Face à l'hypothèse d'un «parti souverainiste qui prendrait le pouvoir sans faire la souveraineté», il préfère encore «attendre une élection de plus» et, dans l'intervalle, laisser la place à un gouvernement formé des libéraux ou de la Coalition avenir Québec. «Pour le mouvement, ce serait pire d'avoir des souverainistes qui restent au pouvoir quatre ou huit ans mais ne font pas la souveraineté.»
En citant René Lévesque — qui écrivait que les partis appelés à durer vieillissent généralement assez mal, qu'à la longue les idées se sclérosent et que la durée de vie d'un parti devrait être d'environ une génération —, Jean-Martin Aussant dit qu'il est «peut-être normal qu'après 40 ans, un parti devienne plus électoraliste et qu'il calcule tous ses gestes».
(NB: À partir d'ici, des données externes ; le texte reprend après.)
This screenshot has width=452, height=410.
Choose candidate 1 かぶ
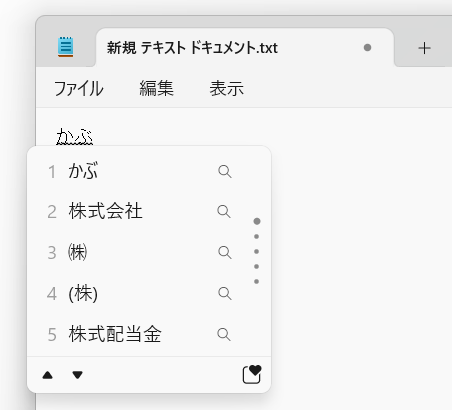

À ses yeux, «la dynamique parlementaire du PQ est orientée [de manière] à faire mal paraître l'autre parti [les libéraux]» au lieu de faire la promotion de l'indépendance. C'est ce qui l'a poussé à démissionner en juin. Neuf mois et un parti plus tard, il ne regrette pas son choix, malgré les difficultés manifestes d'Option nationale à attirer des personnalités au sein du mouvement.
La seule membre connue, Lisette Lapointe, a réitéré hier son appui moral à Option nationale, sans pour autant endosser ses couleurs à l'Assemblée nationale. Pour le reste, Jean-Martin Aussant doit s'en remettre au militantisme de ses jeunes membres. «C'est la réalité de tous les nouveaux partis, souligne-t-il. François Legault pensait n'avoir que des vedettes, or on se rend compte que son parti va être l'ADQ version 2.»
À quelques mois d'une possible campagne électorale, il prévoit donc qu'il devra mener celle-ci avec de faibles moyens et beaucoup d'imagination (ce qui veut dire une campagne très centrée sur les réseaux sociaux, terrain que les adhérents à Option nationale exploitent déjà beaucoup).
Chose certaine, il n'entend pas diluer son message tout entier axé sur la promotion de la souveraineté (le débat gauche-droite ne se pose que dans un deuxième temps, laisse-t-il entendre). «C'est dur de garder ses idées et idéaux. Souvent, il y a des arguments pragmatiques qui disent de mettre un peu d'eau dans son vin. Mais l'électorat est tanné de toute cette eau dans tout ce vin», croit Jean-Martin Aussant.